I'm all for anti-cruelty webble, but for Lush to support the sabs is not on imo. As I understand things they cause huge issues and put horses and riders in danger, sometimes even small children on their ponies. Peaceful protest is obviously the right of all and if people don't agree with hunting then that's their prerogative. However, imo, much of the time the sabs are not country folk and they willfully cause danger to others in protest of something they don't fully understand.


----------



## MerrySherryRider (12 December 2014)

Non news really. As an anti animal testing and anti animal cruelty company, they have supported the Animal Welfare Act legislation for years. From a commercial perspective, having anti hunting banners in the windows must be good for attracting business otherwise they'd have stopped years ago.

From a personal point of view, I don't like the products and am always slightly curious as to why they're so popular.


----------



## MileAMinute (12 December 2014)

Clare85 said:



			I'm all for anti-cruelty webble, but for Lush to support the sabs is not on imo. As I understand things they cause huge issues and put horses and riders in danger, sometimes even small children on their ponies. Peaceful protest is obviously the right of all and if people don't agree with hunting then that's their prerogative. However, imo, much of the time the sabs are not country folk and they willfully cause danger to others in protest of something they don't fully understand.
		
Click to expand...

Hear hear. 

FWIW, I can't stick Lush products anyway - they stink and are overpriced for what they are. Never understood the appeal.


----------



## WindyStacks (12 December 2014)

I used to spend ~£50/month in Lush. Then when they started supporting sabs about 6 years ago I went cold turkey. In fact all their causes are quite insane. 

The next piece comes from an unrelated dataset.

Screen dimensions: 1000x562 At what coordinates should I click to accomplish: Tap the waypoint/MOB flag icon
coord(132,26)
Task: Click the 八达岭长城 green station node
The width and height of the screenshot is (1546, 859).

Shame as their fresh face masks can't be beaten.


----------



## marianne1981 (12 December 2014)

I started going in there BECAUSE of them being anti hunting. I wouldnt be surprised if the Bodyshop was the same but not so vocal about it.


----------



## VoR (12 December 2014)

Tricky one this, there are posts on this forum castigating Sabs for trying to stop businesses supporting hunting, a cause many of us and those businesses support,so we would be a bit hypocritical to promote a boycott of this company because they decide to support a cause they believe in.


----------



## MiJodsR2BlinkinTite (12 December 2014)

There's something in me that resents the implication from Lush and other companies who support "non-cruelty" products - that we of the hunting field are all animal abusers who love to see animals being tortured in some laboratory for the sake of stuff we slap on our faces and keep in the bathroom! 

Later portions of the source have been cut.